ABSTRACT

The general task of a social scientist is to ask questions about how human beings act within a complex world. For most of you reading this book your specific interests focus on how human beings interact with mediated messages— communications coming from television sets, computer monitors, mobile media devices, radios, game consoles, and the like. Social scientists explore these interactions in a variety of ways. Some take a fine-grained and systematic look at what is contained in the content of media messages using a method called content analysis. Others conduct surveys, using a wide range of instruments (phone interviews, mail surveys, website questionnaires) to assess people’s attitudes toward media-related issues. Most of this book, however, will focus on a third common technique used by social scientists: the laboratory experiment. If you have taken even the most basic high school science class you are somewhat familiar with the steps of experimental research.

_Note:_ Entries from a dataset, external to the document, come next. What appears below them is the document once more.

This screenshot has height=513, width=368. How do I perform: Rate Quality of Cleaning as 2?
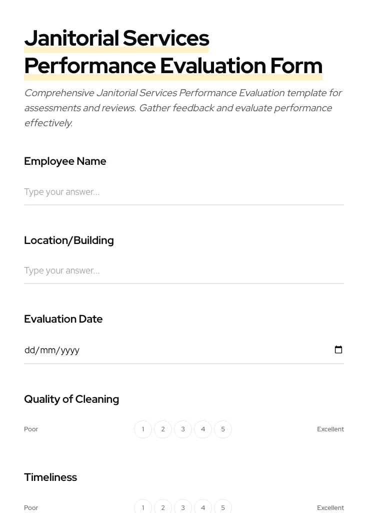tap(163, 429)
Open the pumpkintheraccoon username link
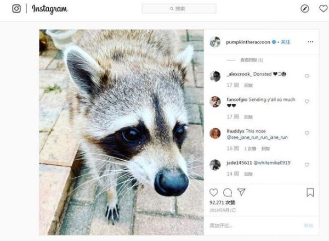Screen dimensions: 329x241 (247, 42)
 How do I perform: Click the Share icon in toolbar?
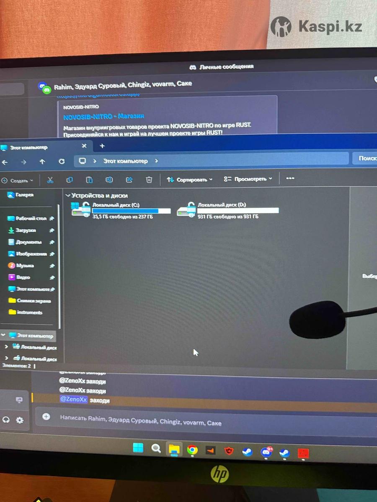[x=129, y=180]
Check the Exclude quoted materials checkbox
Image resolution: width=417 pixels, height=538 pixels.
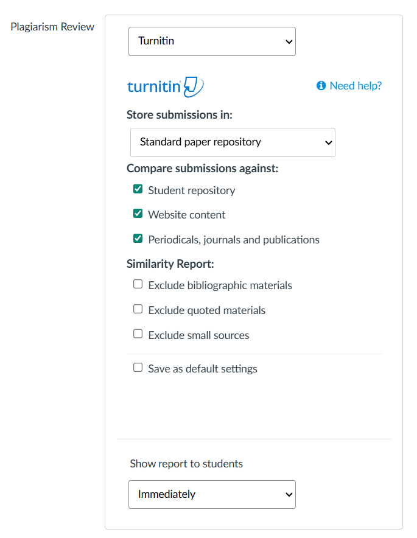(138, 309)
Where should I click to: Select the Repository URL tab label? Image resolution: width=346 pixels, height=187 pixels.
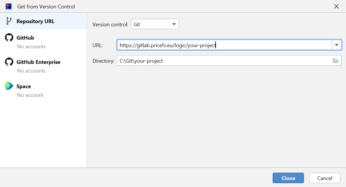(35, 21)
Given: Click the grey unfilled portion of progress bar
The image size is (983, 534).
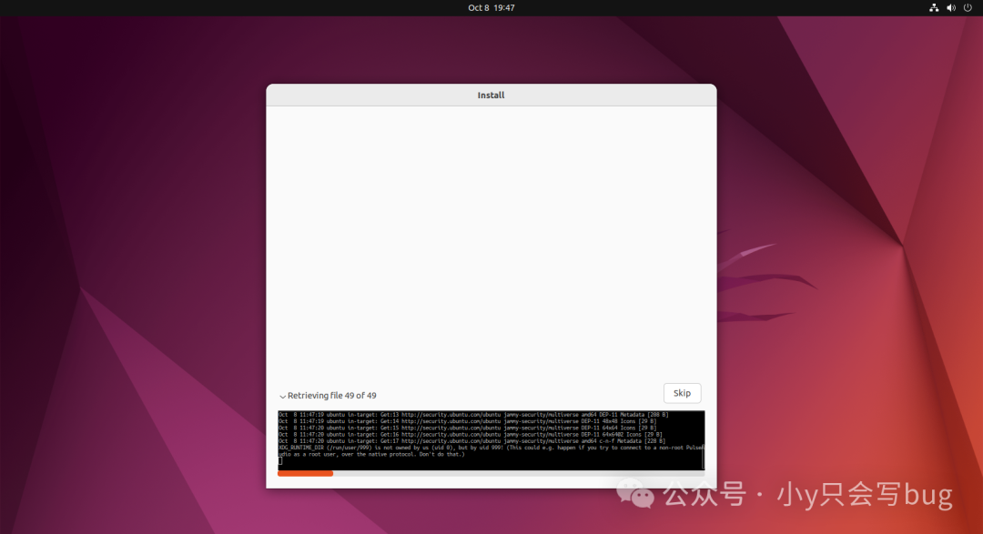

In a controlled environment a small number of variables are isolated and precisely varied in order to measure the effects of the manipulations on outcome variables of interest. There are fine books available to guide you in the general practice of experimental design (Babbie, 2010; Kirk, 1994). The overarching goal of this book is to show how psychophysiological measures —indices of bodily responses reflecting variation in psychological states—are used in experiments conducted by researchers interested in discovering how the brain processes mediated messages. By the time you are finished you will have a working understanding of what psychophysiological indices validly measure and be able to read the ever-increasing body of work being published in the area, some of which will be reviewed throughout this book.